A record 64 satellites joined the roughly 4,800 satellites already in Low Earth Orbit, making the SSO-A: SmallSat Express mission the largest celestial Uber Pool attempted by a U.S. launch vehicle. (The global top record goes to India whose PSLV rocket launched 104 satellites into orbit in February 2017.)
Fifteen microsats and 49 CubeSats make up the crew of satellites that come from 17 different countries. As a type of SmallSats, microsats weigh between 10 to 100 kilograms, while CubeSats are a popular class of nanosatellite weighing 1 to 10 kilograms with a standardized base size of 10x10x10 cms.

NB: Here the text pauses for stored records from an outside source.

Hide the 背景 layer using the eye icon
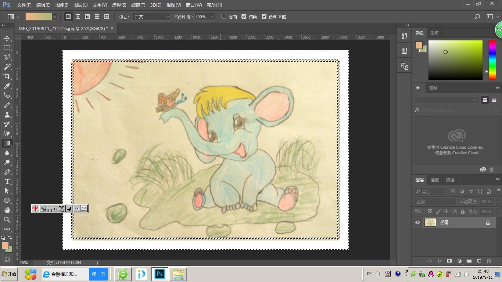Viewport: 502px width, 282px height. coord(417,223)
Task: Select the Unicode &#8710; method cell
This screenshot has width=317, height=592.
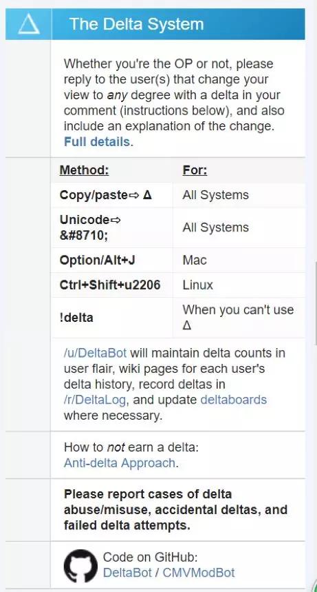Action: pyautogui.click(x=111, y=227)
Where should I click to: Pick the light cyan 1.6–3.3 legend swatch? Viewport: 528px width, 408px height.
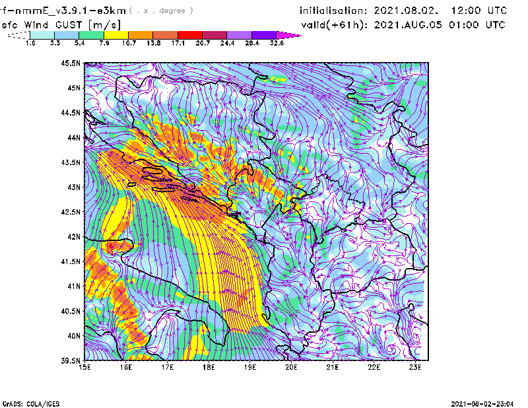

The SSO-A’s passengers come bearing a variety of payloads. University spacecraft and technology demonstrations make up the bulk of the spacecraft, but they have some special company: One piece of high school hardware joined the ride, along with a greenhouse (Look out for space tomatoes in a health food store near you) and human ashes from the startup Elysium. Who knew that a space burial would be cheaper than an Earth funeral?
Two art exhibits also made their way to Low Earth Orbit. The Nevada Museum of Art and Global Western backed the first, a project created by the privacy-obsessed Trevor Paglen named Orbital Reflector.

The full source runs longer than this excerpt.